**Stored items**.
>>

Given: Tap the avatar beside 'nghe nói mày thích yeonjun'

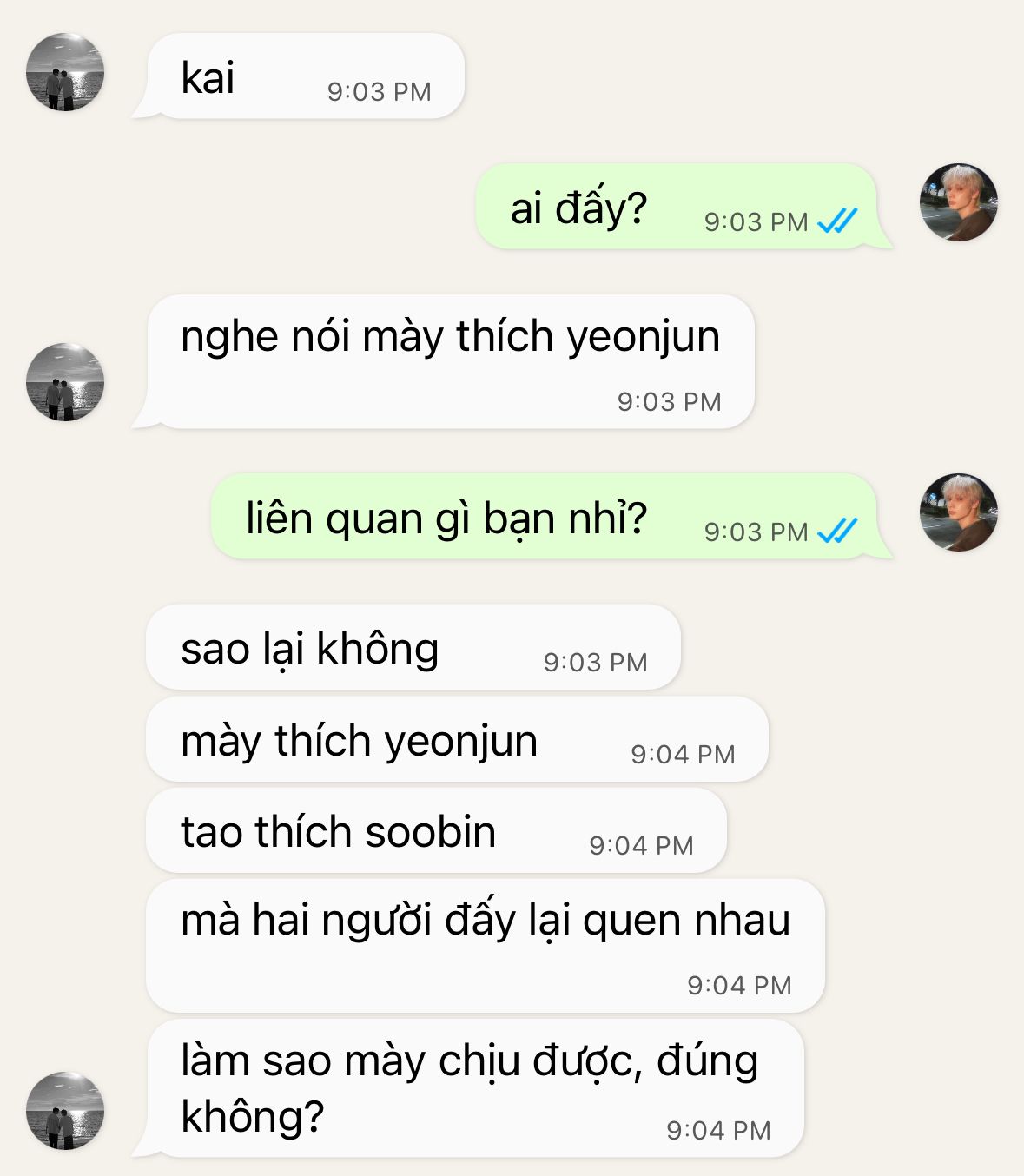Looking at the screenshot, I should coord(65,382).
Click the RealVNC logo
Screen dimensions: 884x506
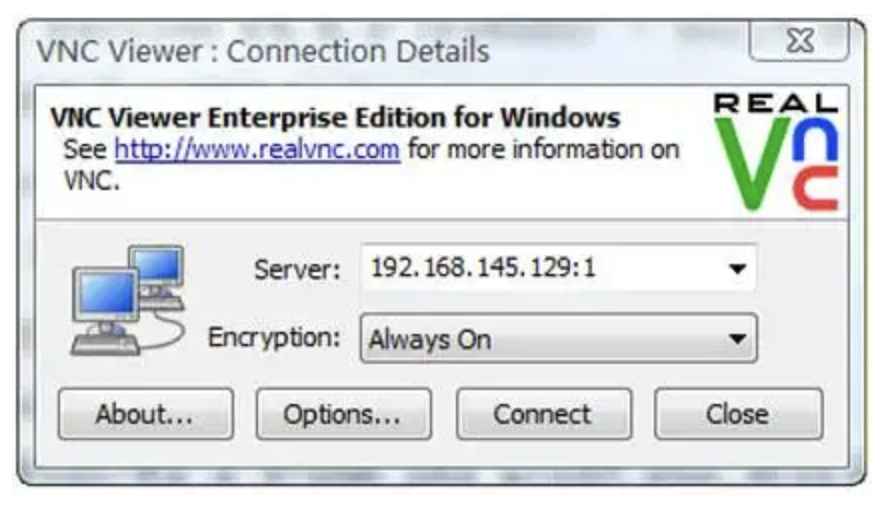[776, 152]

<<

**About this task**. Set the records down again exactly, with no pictures.

**Output of the task**.
Given: Tap the avatar beside 'nghe nói mày thích yeonjun'

Looking at the screenshot, I should coord(65,382).
Click the RealVNC logo
Screen dimensions: 884x506
[776, 152]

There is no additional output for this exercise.